# Best Practices for I/O

Efficient I/O is essential for good performance in data-intensive applications. Often, the file system is a substantial bottleneck on HPC systems, because CPU and memory technology has improved much more drastically in the last few decades than I/O technology.

Parallel I/O libraries such as MPI-IO, HDF5 and netCDF can help parallelize, aggregate and efficiently manage I/O operations. HDF5 and netCDF also have the benefit of using self-describing binary file formats that support complex data models and provide system portability. However, some simple guidelines can be used for almost any type of I/O on Oscar:

* Try to aggregate small chunks of data into larger reads and writes.
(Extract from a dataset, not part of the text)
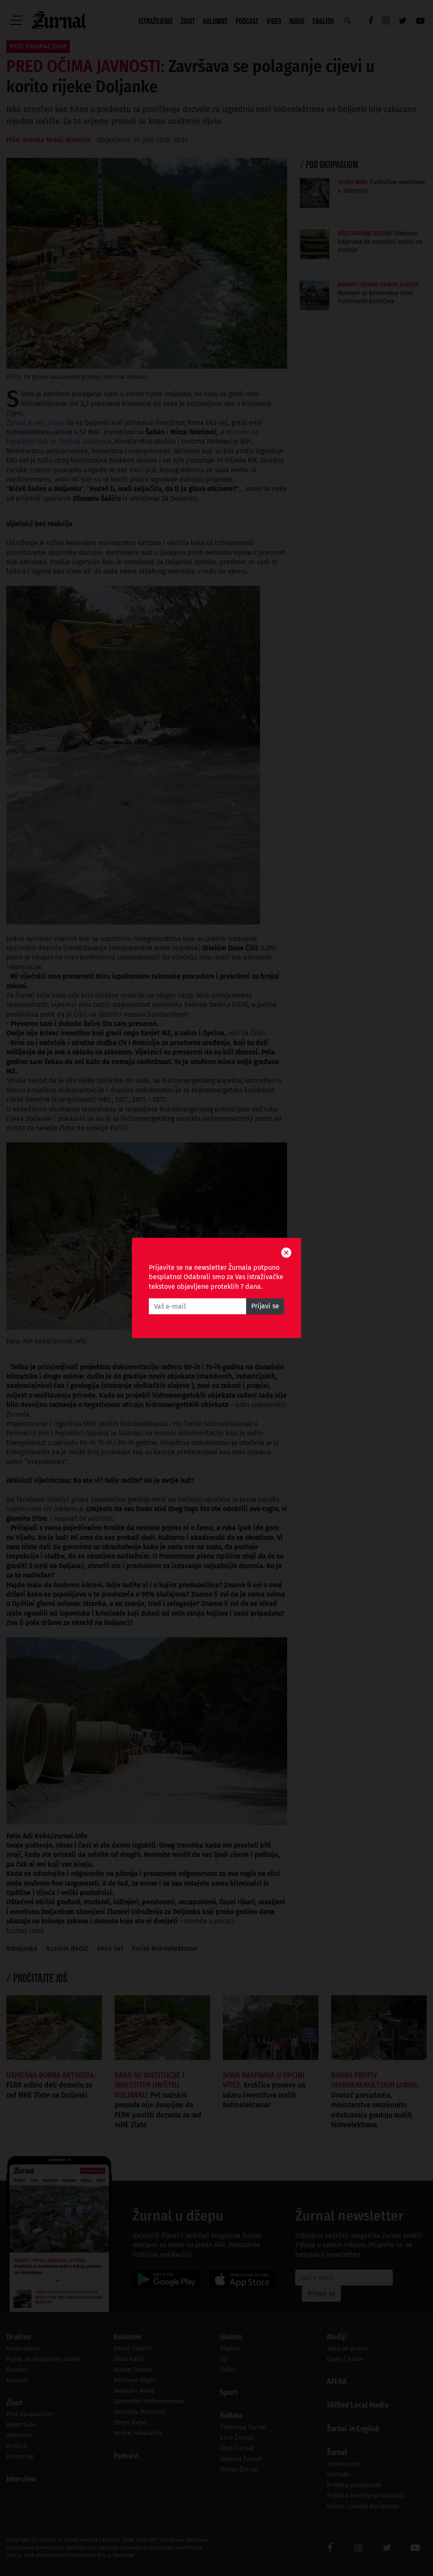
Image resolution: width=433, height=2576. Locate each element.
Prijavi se (265, 1306)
  For the GPFS file systems, reads and writes in multiples of 512KB

  provide the highest bandwidth.
* Avoid using ASCII representations of your data. They will usually

  require much more space to store, and require conversion to/from

  binary when reading/writing.
* Avoid creating directory hierarchies with thousands or millions of

  files in a directory. This causes a significant overhead in managing

  file metadata.

While it may seem convenient to use a directory hierarchy for managing large sets of very small files, this causes severe performance problems due to the large amount of file metadata. A better approach might be to implement the data hierarchy inside a single HDF5 file using HDF5's grouping and dataset mechanisms. This single data file would exhibit better I/O performance and would also be more portable than the directory approach.